— Begin PAGE EXTRACT —

# Main Sewer Line repair



## dphomer1 (Mar 6, 2005)

*you can repair without digging*



Unregistered said:


> Hi,
> 
> We're under contract to buy a home in a major city, and have just done the inspections.
> 
> ...


repair with out digging there is some companies that can put a patch over the hole without doigging. cipp product cure in place lining. Its is cloth resin coated usually heat activated it will harden in place. there is only a few companies that do laterals to house and lot of them that do main lines. dan price usually around 1500


----------



## Teetorbilt (Feb 7, 2004)

dp is right about the repair in place, I've seen it done many times.
Something else that you may want to consider, is the problem yours? In most places your responsibility ends at the property line. If the problem is under a public sidewalk, then it should be the city's problem.


----------



## pipeguy (Nov 22, 2004)

Unregistered said:


> a fiber optic camera video of the sewer line, and it reveals an approx 1 inch by 2 inch oval hole in the sewer line, under the sidewalk adjacent to the street.


Like Teetor suggested, this should be the sewer authority's problem - not the seller's.



Unregistered said:


> He suggests that the cost of repair will be around $15k; is this at all reasonable?

— End PAGE EXTRACT —
— Begin SUPPLIED DATA —

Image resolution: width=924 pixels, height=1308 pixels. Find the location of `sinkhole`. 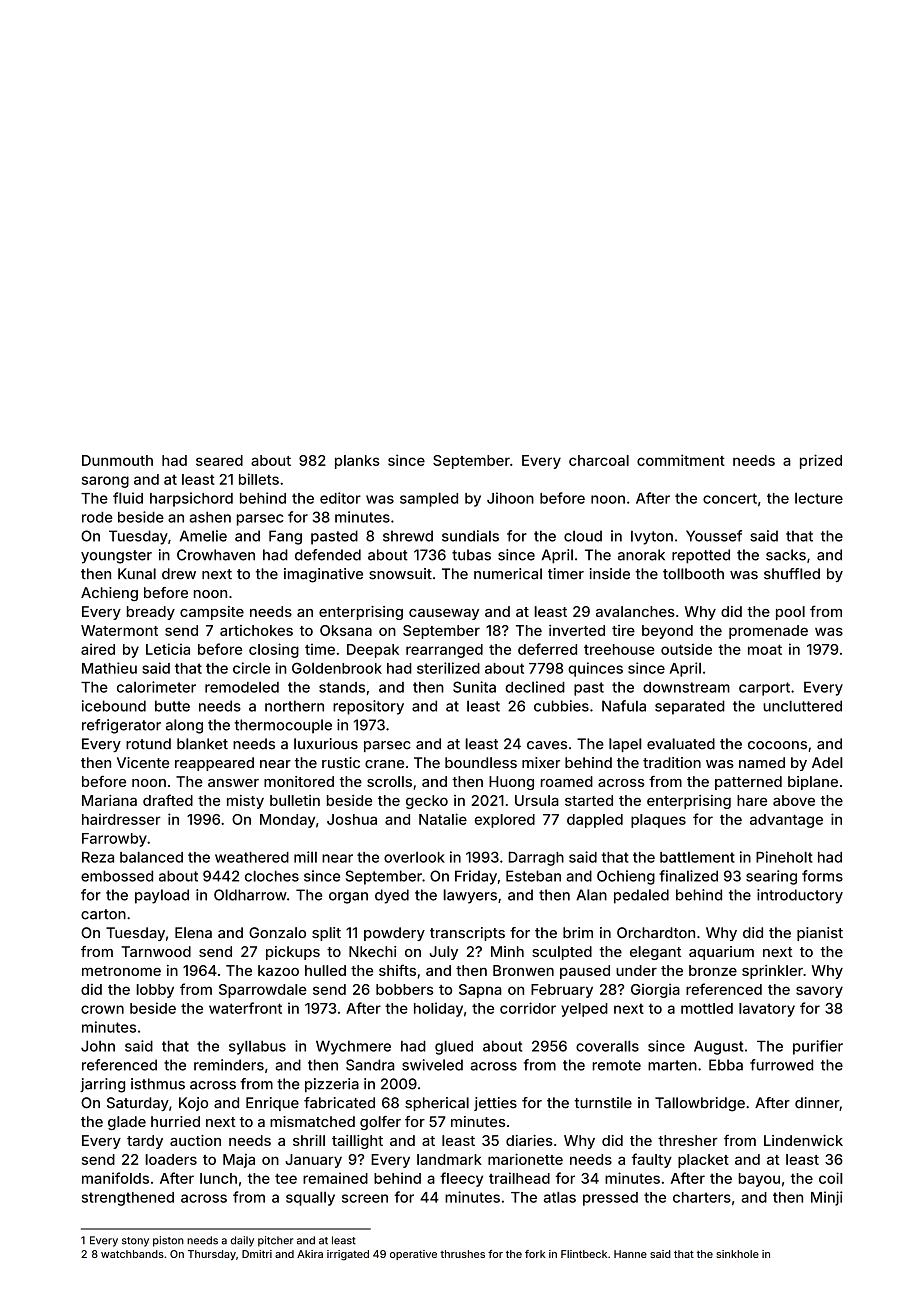

sinkhole is located at coordinates (737, 1254).
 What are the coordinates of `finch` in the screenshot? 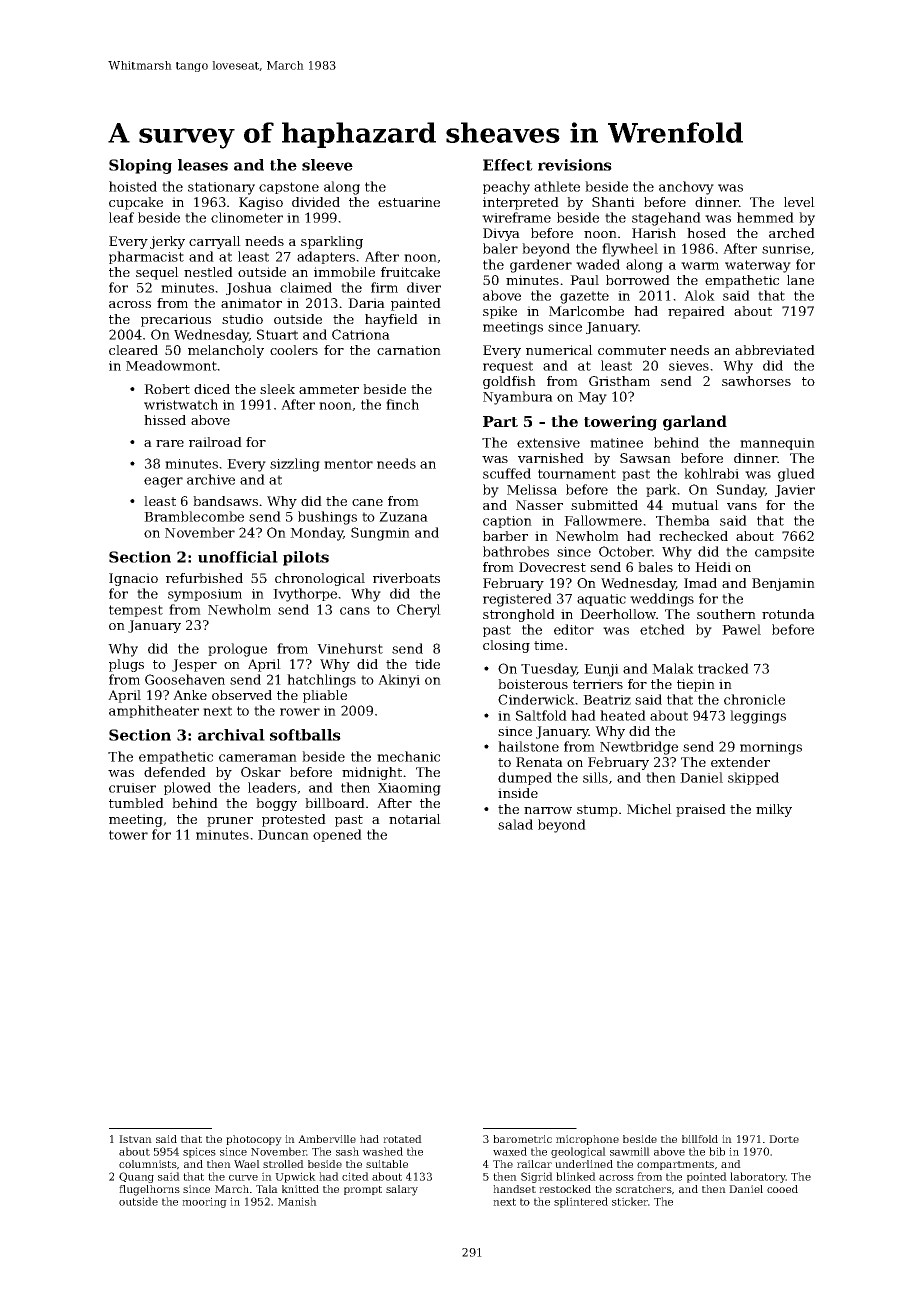 It's located at (402, 404).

— End SUPPLIED DATA —

• PROBLEMS TO SOLVE
- A) In the sewer repair thread, what size and shape is the hole that the camera video found in the sewer line?
- B) Give the usernames that appear in the post headers of the sewer repair thread.
- C) Write the next part of the sewer repair thread, following on from the quoted question about the $15k repair cost.

• ANSWERS
- A) An oval hole of approximately 1 inch by 2 inches.

- B) dphomer1, Teetorbilt, pipeguy

- C)
Depending on its depth and proximity to other improvements (both above and below ground) it is entirely reasonable should it need to be removed and replaced.



Unregistered said:


> The other weird thing is that with the repair, the inspector says that the line will be good for another 10-20 years. The house was built in the early 1950s. !


IMO, this is a dubious representation; particularly in light of the existing failure. Are there 100 year old sewer pipes?...absolutely. Will yours last to age 65?...without inspecting it along its entire length, both inside and out, it's impossible to know.

Cured-in-place liners do not remedy substantial structural failures - they only rehabilitate the interior lining thereby sealing nominal leaks, retarding further corrosion and restoring efficient flow. If a pipe has suffered significant structural degradation, a new liner isn't a long term answer.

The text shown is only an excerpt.